Rows of pointing data

----

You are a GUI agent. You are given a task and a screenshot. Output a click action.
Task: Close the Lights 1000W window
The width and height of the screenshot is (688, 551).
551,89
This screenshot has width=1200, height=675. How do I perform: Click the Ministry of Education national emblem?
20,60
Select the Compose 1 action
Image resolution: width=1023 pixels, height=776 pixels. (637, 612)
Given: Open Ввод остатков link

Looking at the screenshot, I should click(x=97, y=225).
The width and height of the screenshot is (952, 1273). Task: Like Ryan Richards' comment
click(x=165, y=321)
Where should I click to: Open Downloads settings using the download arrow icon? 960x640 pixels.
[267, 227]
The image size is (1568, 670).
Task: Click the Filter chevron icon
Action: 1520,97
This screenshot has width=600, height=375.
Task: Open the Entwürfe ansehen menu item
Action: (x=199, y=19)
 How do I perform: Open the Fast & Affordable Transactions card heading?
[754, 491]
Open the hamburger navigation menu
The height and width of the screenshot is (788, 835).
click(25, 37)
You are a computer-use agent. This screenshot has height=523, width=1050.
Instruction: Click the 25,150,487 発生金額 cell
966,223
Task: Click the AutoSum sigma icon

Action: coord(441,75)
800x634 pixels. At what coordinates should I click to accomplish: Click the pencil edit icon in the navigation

----

(DIRECTION):
Find each line in the material that contains the word "navigation", and copy those lines out.

(RESPONSE):
Open the hamburger navigation menu
800x634 pixels. At what coordinates should I click to accomplish: Click the pencil edit icon in the navigation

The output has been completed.